USAF wykorzystują 62 śmigłowce UH-1N Iroquis oraz dwie maszyny w wersji VIP. Stacjonują w bazach atomowych w Montanie, Północnej Dakocie i Wyoming. Dodatkowa eskadra, z bazy Andrews, przewozi wysokich rangą oficerów i urzędników wojskowych w rejonie Waszyngtonu.
Wiek tych maszyn zaczyna przekraczać już 30 lat i zdecydowano o ich stopniowej wymianie na nowe śmigłowce. Przedstawiciele wojsk lotniczych poinformowali, że przetarg w tej sprawie powinien zostać zakończony w roku finansowym 2012 tak, by pierwszych 6 egz. dostarczono do jednostek w 2015. Data ta powinna jednocześnie wyznaczać osiągnięcie wstępnej gotowości operacyjnej. Do końca 2017 producent powinien dostarczyć 10 kolejnych śmigłowców.
Łącznie USAF zamierza zakupić 93 maszyny, w programie, określonym jako Common Vertical Lift Support Platform (CVLSP). Nowe śmigłowce muszą przewozić przynajmniej 9 pasażerów lub 1,5 t towarów, osiągać prędkość przynajmniej 250 km/h i długotrwałość lotu 3 h przy prędkości ekonomicznej. Wymogiem będzie, by oferta dotyczyła konstrukcji produkowanych i sprawdzonych już w służbie cywilnej lub państwowej.

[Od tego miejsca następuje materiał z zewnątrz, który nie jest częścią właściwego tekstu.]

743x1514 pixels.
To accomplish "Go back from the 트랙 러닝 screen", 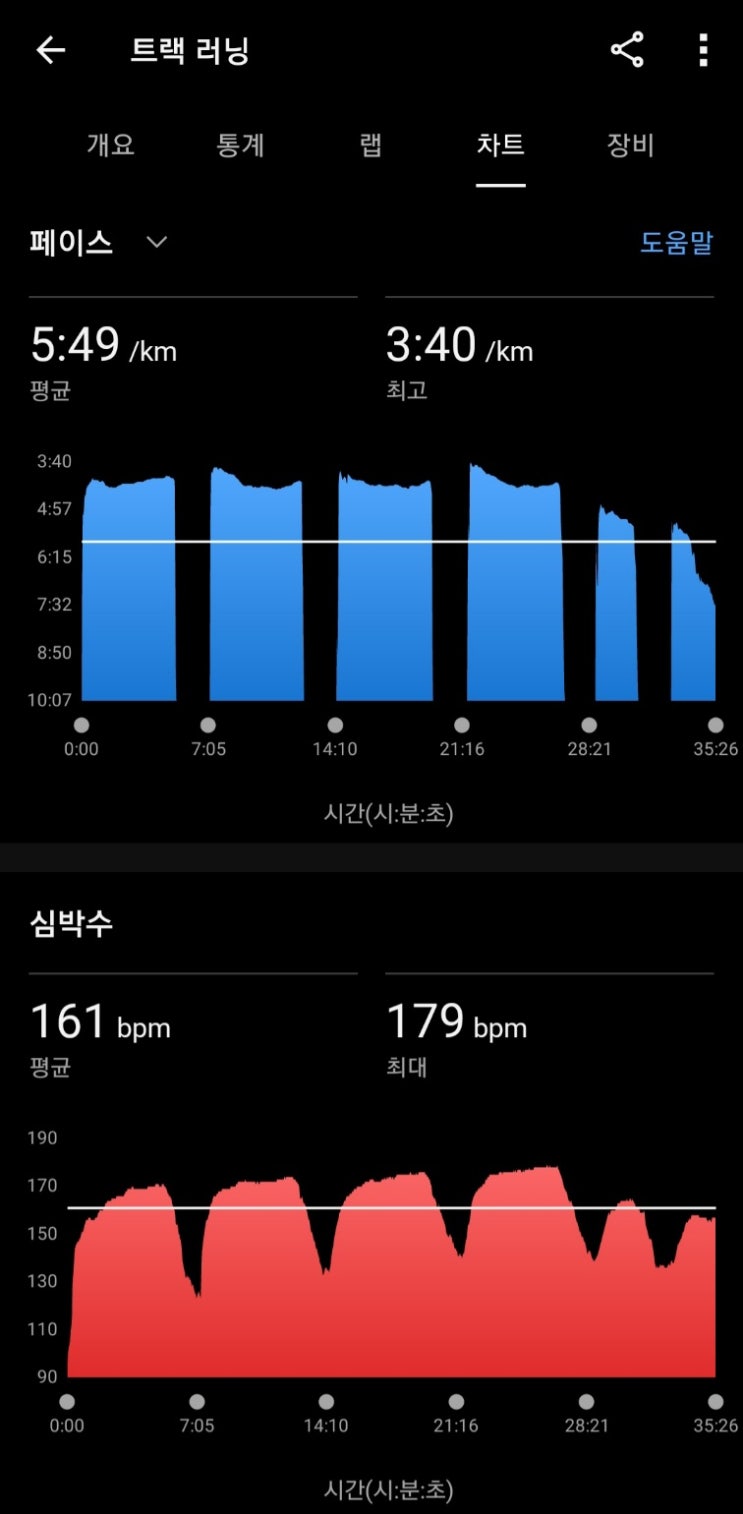I will pyautogui.click(x=50, y=50).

Przyszły producent będzie jednak musiał znacznie doposażyć i zmodernizować seryjne maszyny. Wymogiem USAF będzie bowiem opancerzenie kluczowych elementów kadłuba, by wytrzymały ostrzał z karabinków automatycznych kalibru 7,62 mm. Śmigłowce otrzymają również uzbrojenie, by ich załogi były w stanie samodzielnie unieszkodliwiać małe grupy piechoty. Piloci powinni również dysponować sensorami elektro-optycznymi oraz kamerami, pracującymi w podczerwieni, jak również systemami łączności klasycznej i satelitarnej. Kokpit musi być przystosowany do wykorzystywania przez załogę gogli noktowizyjnych.
Proces zastępowania UH-1 został zapoczątkowany kilka lat temu. Lotnictwo US Marine Corps zdecydowało się na odmłodzoną wersję UH-1Y (zobacz: UH-1Y gotowy do działań), lotnictwo US Army, na wywodzący się z niemieckiego EC-145 UH-72A Lakota i rodzime UH-60 Black Hawk (zobacz: Wycofanie UH-1 Gwardii Narodowej).